The story of the white-dial Submariner is extremely interesting.
The Submariner is essentially derived from the Turn-O-Graph, a watch designed for travelers who needed a rotating bezel to time phone calls.
The famous reference 6202, which existed in both black and white.
Then came a sportier version, and that's how the Submariner was born in 1953.
Rolex always wanted to release different white versions, but they never really materialized.
This one is absolutely incredible.
It's innovative, radical, and completely unique.
It comes from one of the largest Asian collections in the 1990s, was found by a major dealer in Los Angeles, and then sold in Europe.
It's featured as a double-page spread in the book "Collection Monégasque."
This is undoubtedly one of the most important Rolex watches in the world.
It's a unique Rolex because there's no other Submariner with Arabic numerals, let alone a white dial.
You either love or hate this kind of watch.
But for me, it should be in a Rolex museum—
a museum that, ironically, still doesn't exist.
L'histoire de la Submariner à cadran blanc est fascinante.
La Submariner est dérivée de la Turn-O-Graph, une montre conçue pour les voyageurs qui avaient besoin d'une lunette tournante pour chronométrer leurs appels téléphoniques.
La célèbre référence 6202 existait en noir et en blanc.
Puis une version plus sportive vit le jour, donnant ainsi naissance à la Submariner en 1953.
Rolex a toujours souhaité commercialiser différentes versions blanches, mais celles-ci ne se sont jamais concrétisées.
Celle-ci est absolument incroyable.
Innovante, audacieuse et unique en son genre.

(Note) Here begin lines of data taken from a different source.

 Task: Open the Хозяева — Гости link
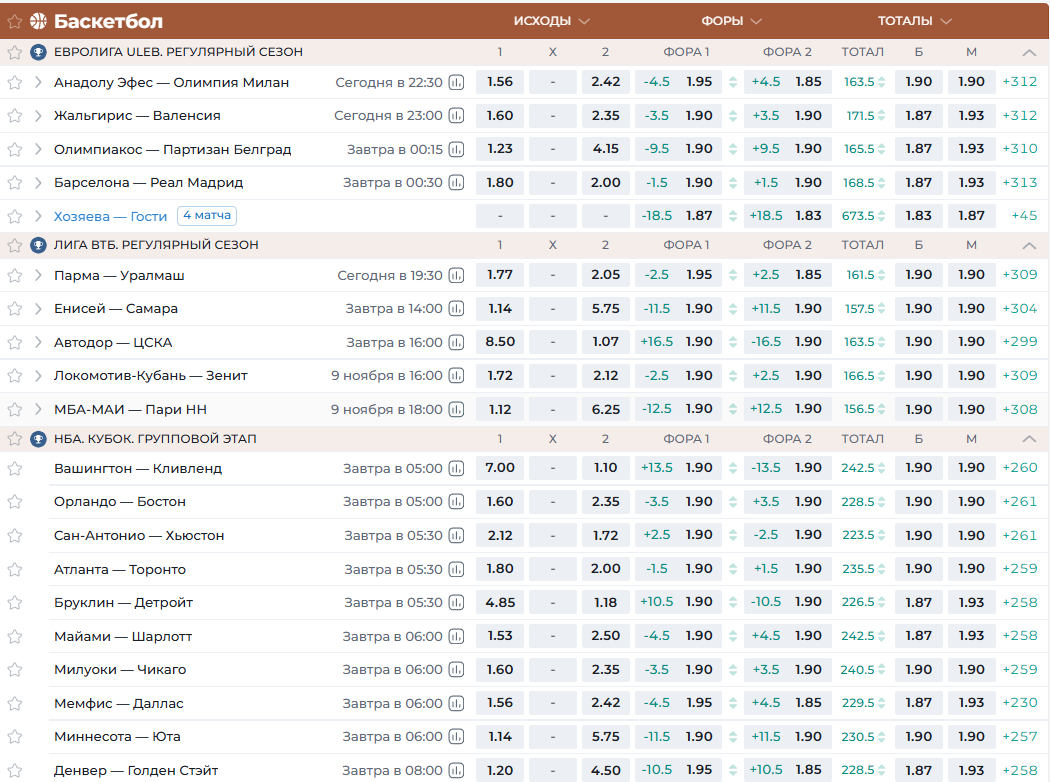pos(110,216)
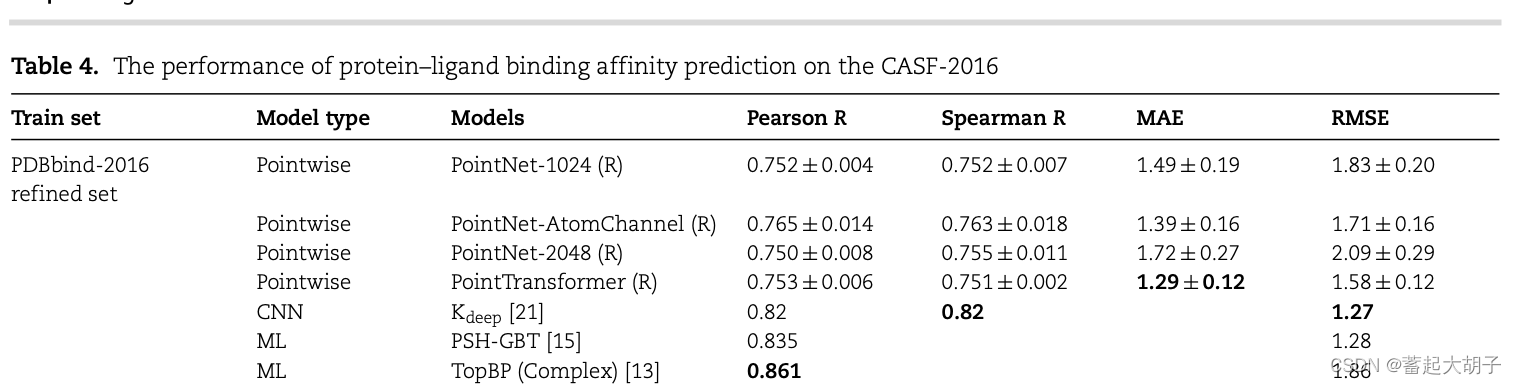Open citation [21] next to Kdeep
The image size is (1516, 384).
(526, 312)
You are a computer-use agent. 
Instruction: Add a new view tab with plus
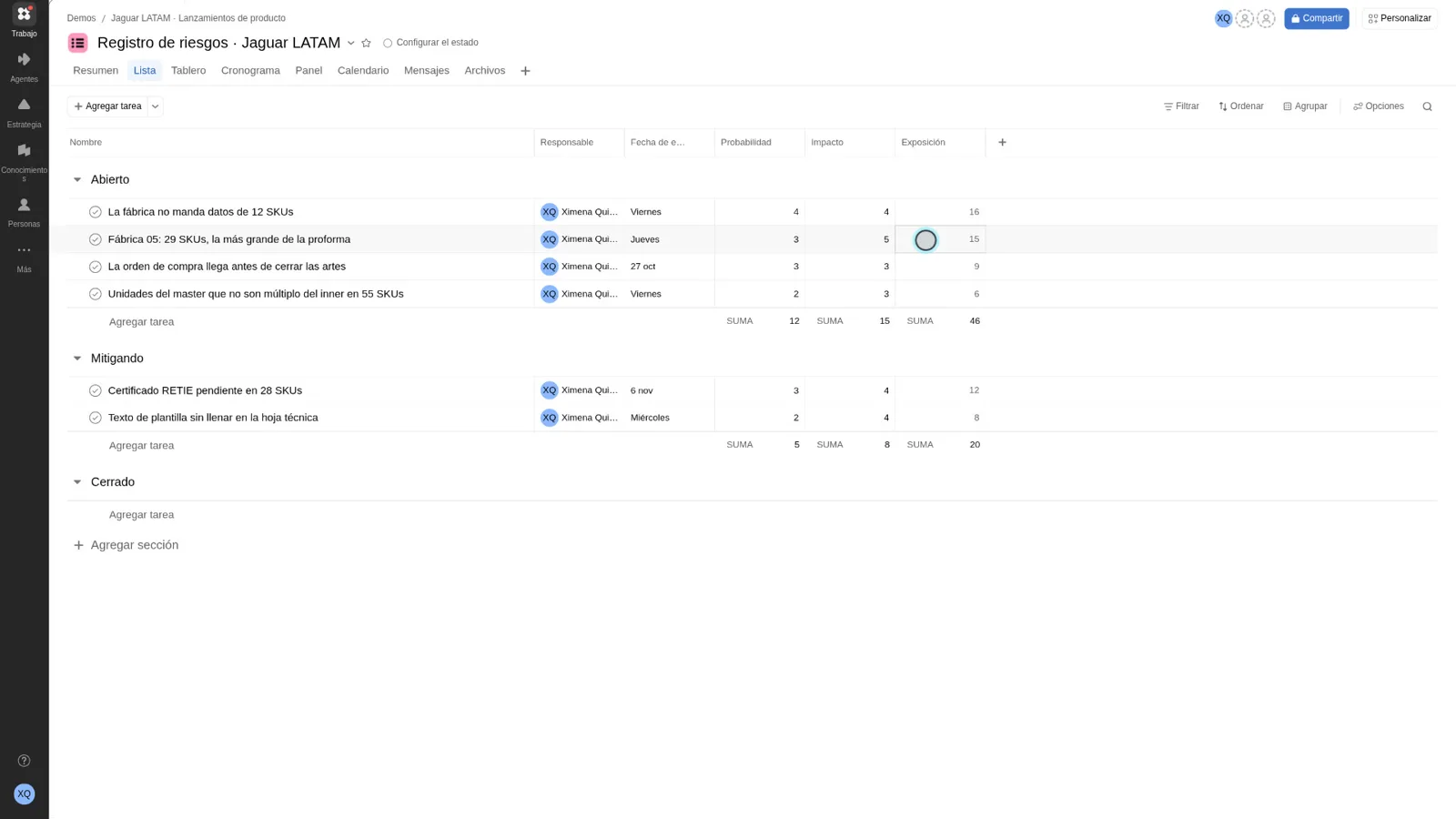525,71
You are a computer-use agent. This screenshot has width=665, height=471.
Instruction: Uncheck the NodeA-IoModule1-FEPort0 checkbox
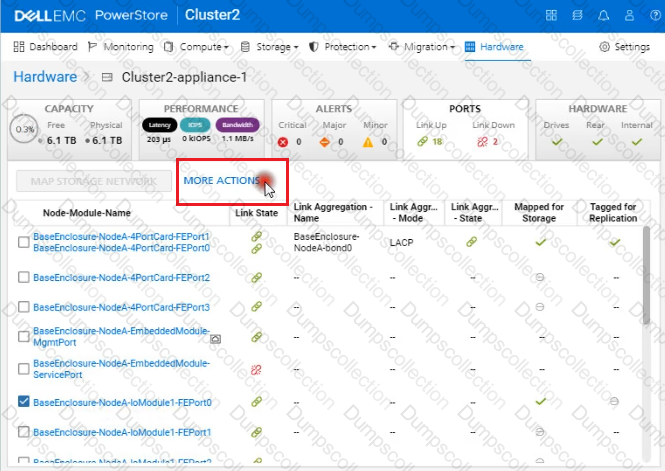click(23, 402)
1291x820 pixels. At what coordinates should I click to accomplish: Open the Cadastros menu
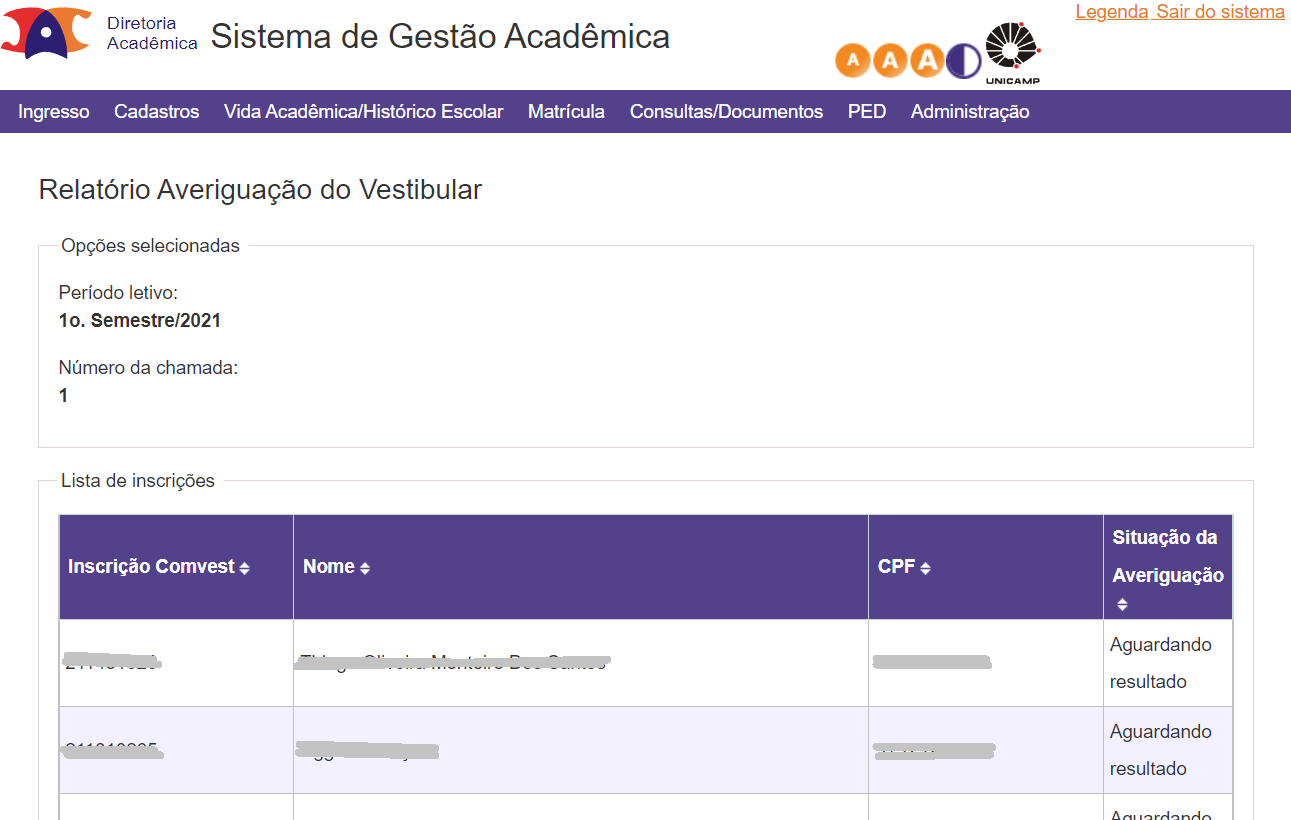(157, 112)
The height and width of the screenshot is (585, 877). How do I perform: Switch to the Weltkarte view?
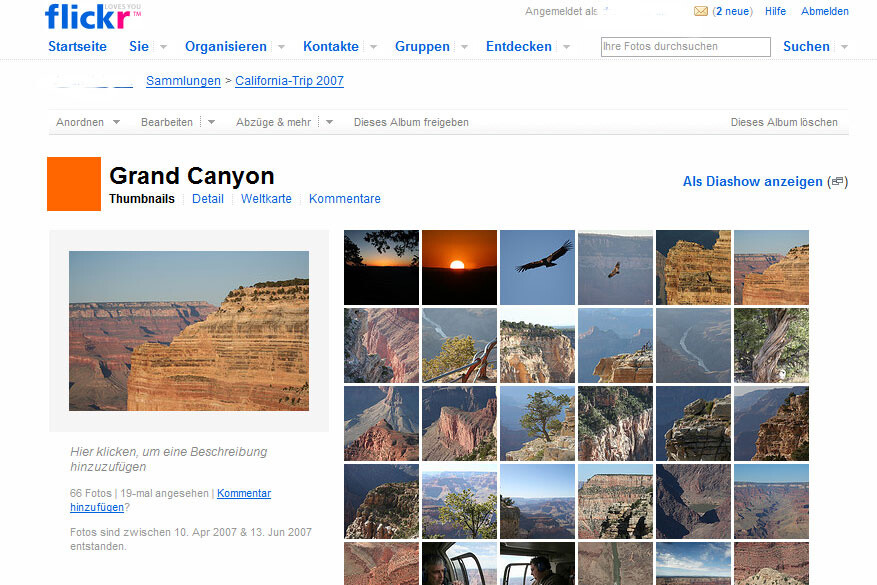click(266, 199)
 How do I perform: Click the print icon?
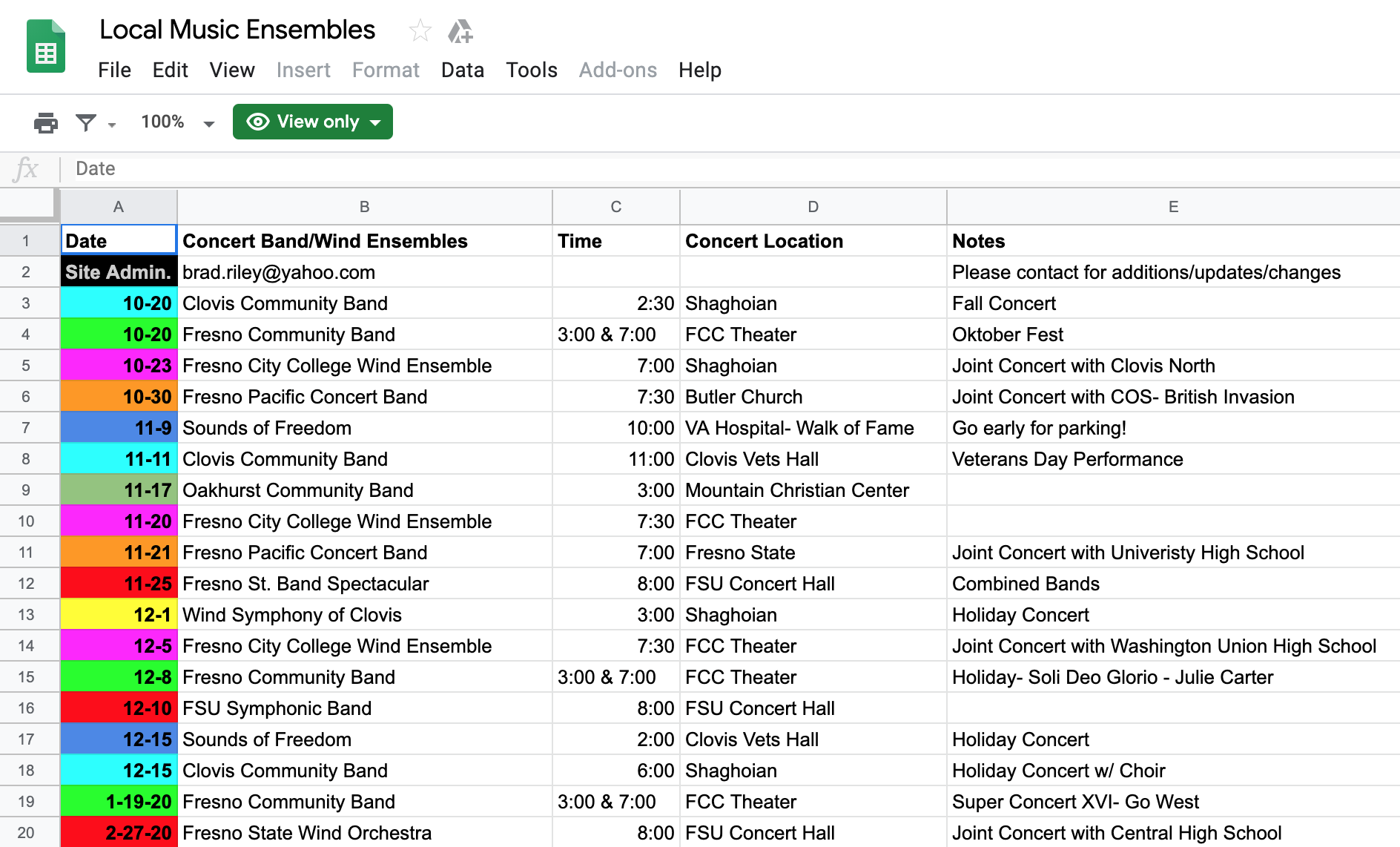(46, 122)
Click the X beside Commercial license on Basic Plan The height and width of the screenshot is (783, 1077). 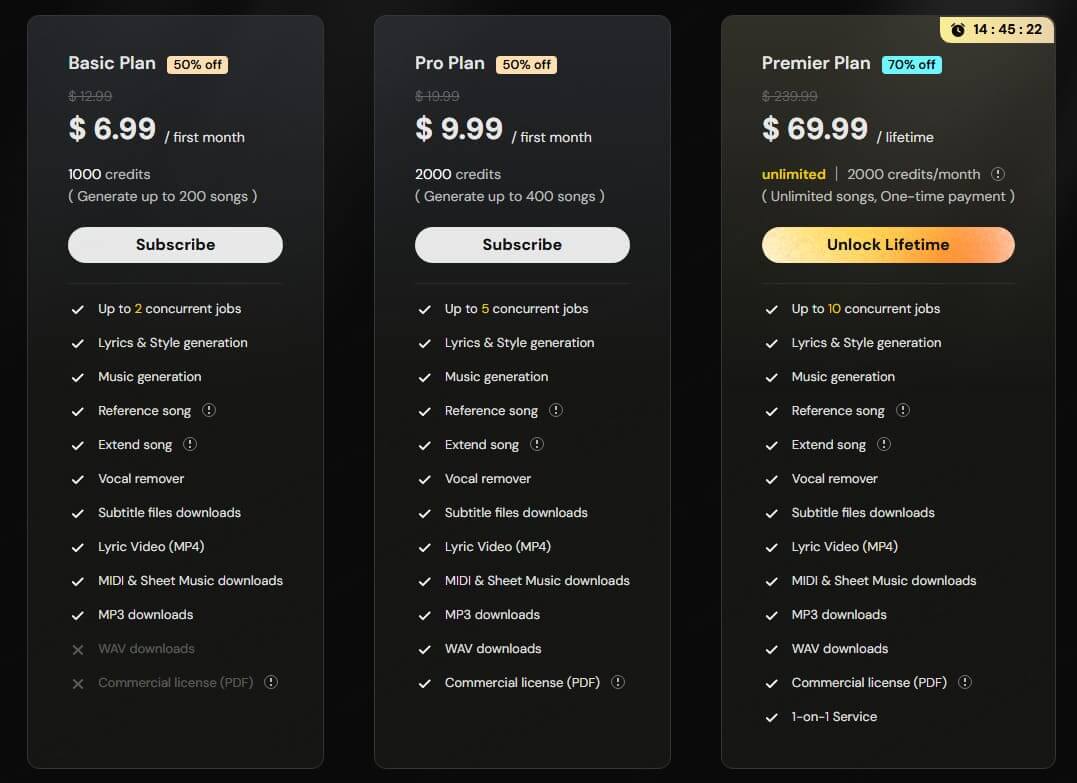[x=77, y=682]
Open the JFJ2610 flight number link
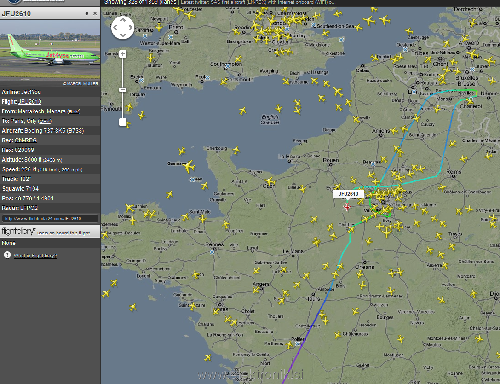Screen dimensions: 500x384 point(30,101)
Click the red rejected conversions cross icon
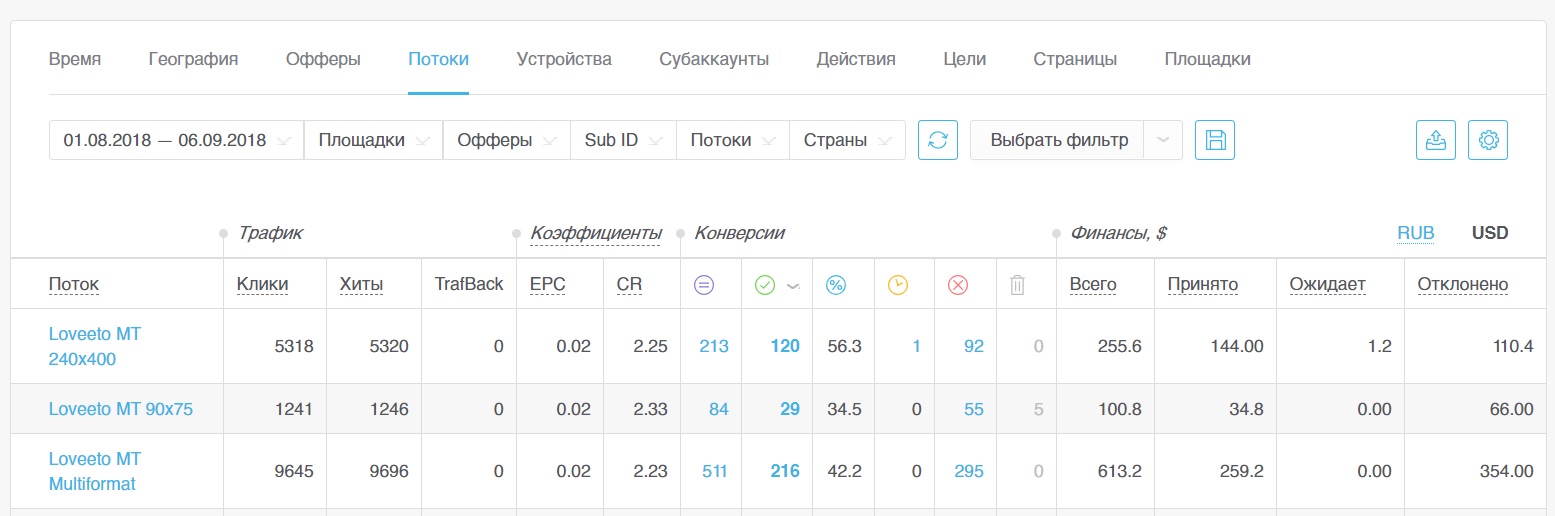The height and width of the screenshot is (516, 1555). point(957,285)
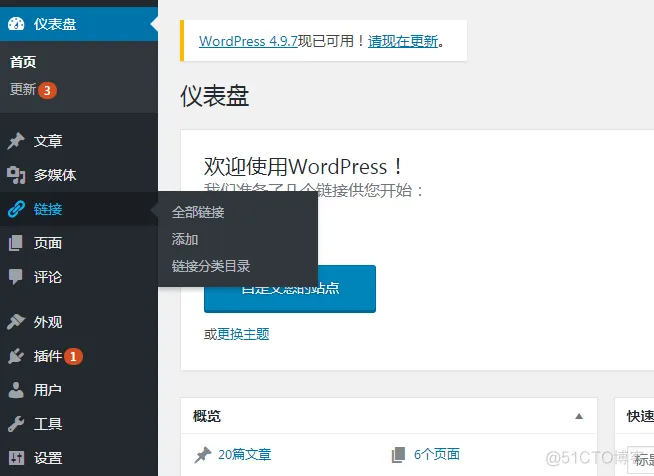
Task: Open the 更新 updates page
Action: coord(23,89)
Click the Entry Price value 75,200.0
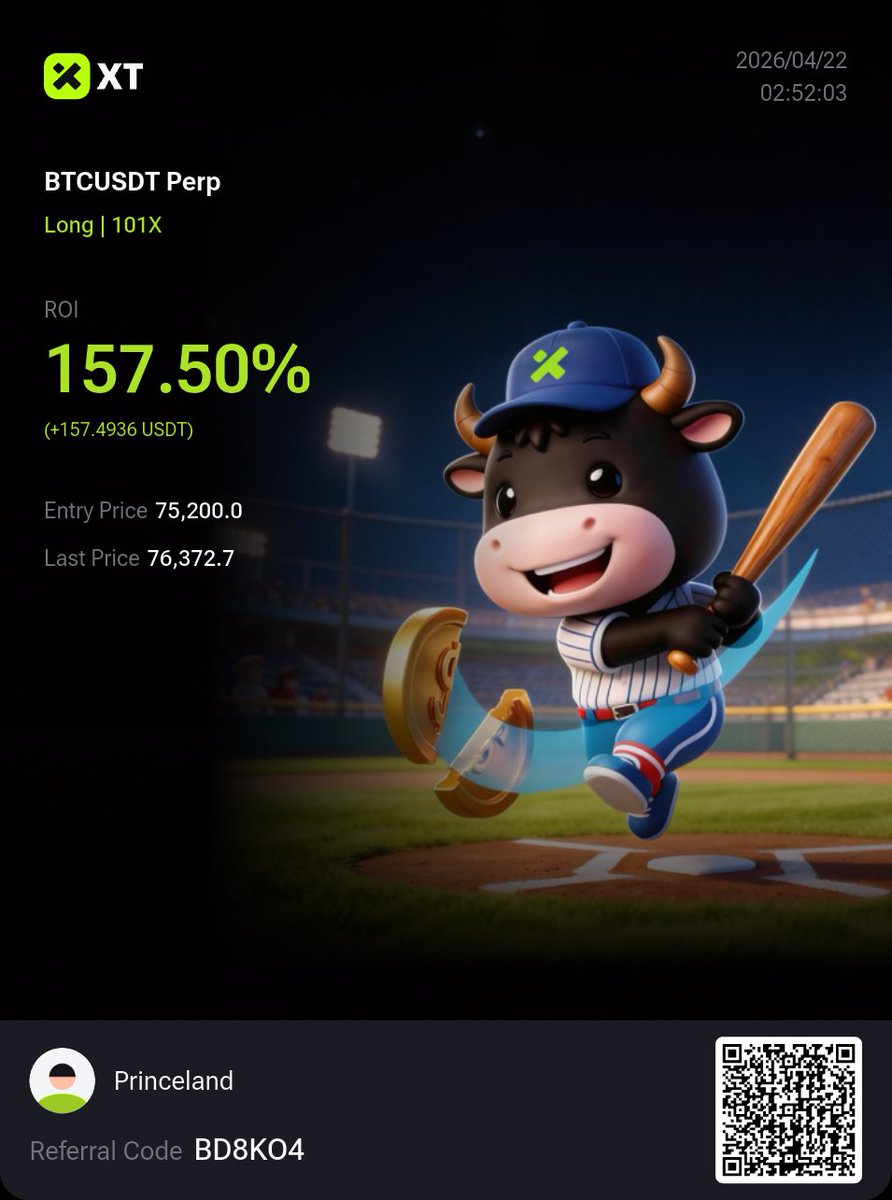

Issue d'une des plus importantes collections asiatiques des années 1990, elle a été découverte par un grand revendeur de Los Angeles, puis vendue en Europe.
Elle figure sur une double page du livre « Collection Monégasque ».
Il s'agit sans aucun doute de l'une des montres Rolex les plus importantes au monde.
C'est une Rolex unique car il n'existe aucune autre Submariner avec des chiffres arabes, et encore moins avec un cadran blanc.
On aime ou on déteste ce genre de montre.
Pour ma part, elle devrait figurer dans un musée Rolex —
un musée qui, ironiquement, n'existe toujours pas.